Video game review report

Author

Matt Crump

Published

April 17, 2023

Report overview

This report summarises reviews submitted for Video Game products on Amazon from 1999 to 2018 made available by Ni et al. (2019). In total there are 497577 reviews in the dataset.

Number of reviews by year

The below histogram shows the number of video game reviews submitted to Amazon by year. From 1999 reviews largely increased year-on-year which is unsurprising given the growth of Amazon and access to the internet. The dataset shows the peak number of reviews was 2015 with a decline from 2016 to 2018. It is likely that this reflects the dataset being incomplete for recent years rather than the number of reviews declining in reality.

Verified users

The dataset contains details of whether the review was based on a verified purchase. From Amazon Community:

An “Amazon Verified Purchase” review means that we’ve verified that the person writing the review purchased the product from Amazon, and didn’t receive the product at a big discount. Reviews that are not marked “Amazon Verified Purchase” are valuable as well, but, either we cannot confirm that the product was purchased from Amazon, or that the customer paid a price that is available to most Amazon shoppers.

Table 1 shows the number of reviews based on verified and unverified purchases.

Table 1: Number of reviews by purchase status
verified counts
FALSE 164932
TRUE 332645

Whilst the number of verified reviews is substantially larger than the number of unverified reviews, the below histogram demonstrates that this has not been a consistent trend and that the large increase in the number of reviews is largely driven by an increase in verified reviews.
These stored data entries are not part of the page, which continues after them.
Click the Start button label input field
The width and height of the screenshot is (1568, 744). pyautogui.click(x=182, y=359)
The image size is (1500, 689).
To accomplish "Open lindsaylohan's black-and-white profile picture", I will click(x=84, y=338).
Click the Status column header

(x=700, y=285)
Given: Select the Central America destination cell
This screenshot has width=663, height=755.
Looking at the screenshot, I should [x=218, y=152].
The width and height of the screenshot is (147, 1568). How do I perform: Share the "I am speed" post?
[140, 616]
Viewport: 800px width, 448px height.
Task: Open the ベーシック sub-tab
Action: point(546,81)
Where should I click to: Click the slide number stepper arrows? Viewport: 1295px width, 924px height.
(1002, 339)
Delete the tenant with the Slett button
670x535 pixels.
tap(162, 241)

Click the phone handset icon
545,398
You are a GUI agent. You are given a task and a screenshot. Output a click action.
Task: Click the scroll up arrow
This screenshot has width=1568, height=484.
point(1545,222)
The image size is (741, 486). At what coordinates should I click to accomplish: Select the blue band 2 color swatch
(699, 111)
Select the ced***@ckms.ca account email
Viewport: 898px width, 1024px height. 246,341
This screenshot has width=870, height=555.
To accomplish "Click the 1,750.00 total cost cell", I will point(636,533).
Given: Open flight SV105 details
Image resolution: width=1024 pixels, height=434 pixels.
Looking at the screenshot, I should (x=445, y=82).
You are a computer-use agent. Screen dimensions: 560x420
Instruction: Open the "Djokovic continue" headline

`summarise()` has grouped output by 'year'. You can override using the
`.groups` argument.

Review ratings

Overall

Amazon review ratings are provided on a scale of 1 (worst) to 5 (best) stars. The histogram below shows the total number of reviews assigned each rating.

By purchase status

However, if you break this data down by verified purchases status you can see that whilst the number of verified and unverified reviews with 1 to 4 star reviews are similar, there is a very large number of 5 star reviews for verified purchases compared to unverified purchases.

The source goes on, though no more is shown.